I've been trying to show that the mapping $E:X\setminus\{0\} \rightarrow (X/B)\setminus \{\tilde{0}\}$ defined by $$ E(x):=\frac{\|x\|+1}{\|x\|}x $$ is Lipschitz and has Lipschitz inverse, what would solve the problem. Roughly speaking what $E$ does is to shift semi-lines starting at the origin one unit away from it.
It is quite easy to show that $E^{-1}$ is 1-Lipschitz, but I have been having trouble trying to show that $E$ is Lipschitz, even though it seems simple. So my first question is:
Is $E$ a Lipschitz function? If so, what is its Lipschitz constant?
In the case of a negative, I ask:
Are $X$ and $X/B$ Lipschitz equivalent?
The map $E$ is not Lipschitz.

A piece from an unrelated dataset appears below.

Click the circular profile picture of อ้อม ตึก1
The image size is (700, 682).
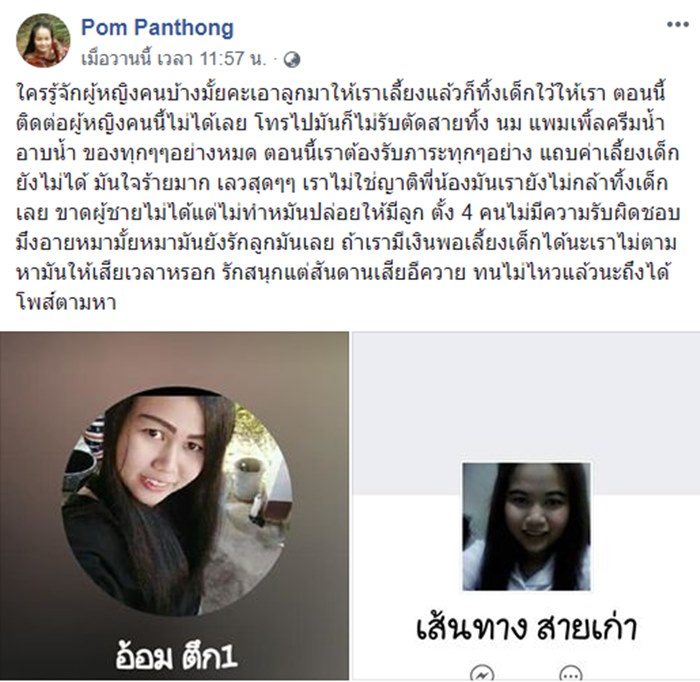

Indeed, let $x\in X $ be a vector of norm $1+\delta$. If $\|x-y\|<\delta$, then $d(\tilde x,\tilde y)=\|x-y\|$, because the other part of the minimum is at least $\delta$, i.e., is of no help. If we pick $y$ so that also $\|y\|=1+\delta$, then $$\|E^{-1}x-E^{-1}y\| = \frac{\delta}{1+\delta} \|x-y\| =\frac{\delta}{1+\delta} d(\tilde x,\tilde y) $$ Since $\delta>0$ can be arbitrarily small, $E$ is not Lipschitz.

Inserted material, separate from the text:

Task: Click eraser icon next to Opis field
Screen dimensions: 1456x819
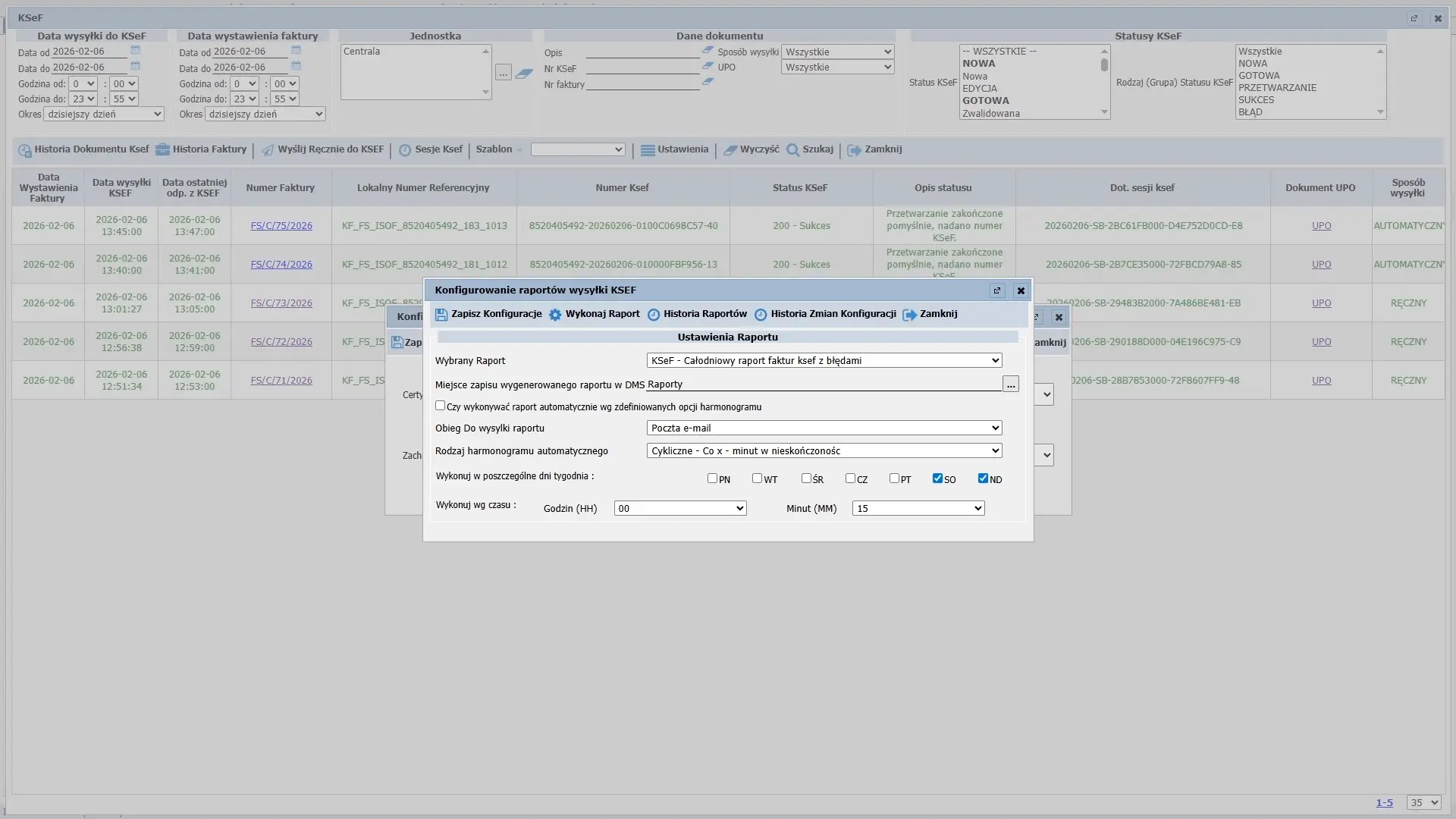Action: 708,50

Moreover, $X/B$ is not Lipschitz equivalent to $X$ when $X$ is finite-dimensional (and has dimension greater than $ 1$). The reason is that $X/B$ is not a doubling metric space, while any finite-dimensional normed space is doubling. Since the doubling property is preserved under bi-Lipschitz maps and is inherited by subsets, the claim follows.
Here is a proof that $X/B$ is not doubling. Let $\delta>0$ be small and consider a subset $N$ of the sphere $S_{1+\delta}\{x:\|x\|=1+\delta\}$ such that $\|x-y\|\ge 2\delta$ whenever $x\in N$, $x\ne y$. It is easy to see that $d(\tilde x,\tilde y)=2\delta$ for all distinct points $x,y\in N$. By making $\delta$ small enough, we can create such sets $N$ of arbitrarily large size $\#N $ (indeed: pick any finite subset of the unit sphere, let $\delta$ be the smallest distance between its elements, and rescale this subset to put it on $S_{1+\delta}$). This is where I need $X$ to have at least two dimensions, so that the unit sphere has infinitely many points.
The set $N$ is contained in a closed ball of radius $2\delta$ (with respect to the quotient metric), but cannot be covered by fewer than $\#N $ closed balls of radius $2\delta/3$. Since $\# N$ can be arbitrarily large, the doubling condition fails. (Note that "$r/2$" in the definition of a doubling space can be replace by $r/4$ by applying the definition twice).
I do not know about the infinite-dimensional case, but at least the above shows that there is no "easy" Lipschitz equivalence like the radial push $E$; any equivalence must essentially use the infinitude of dimensions.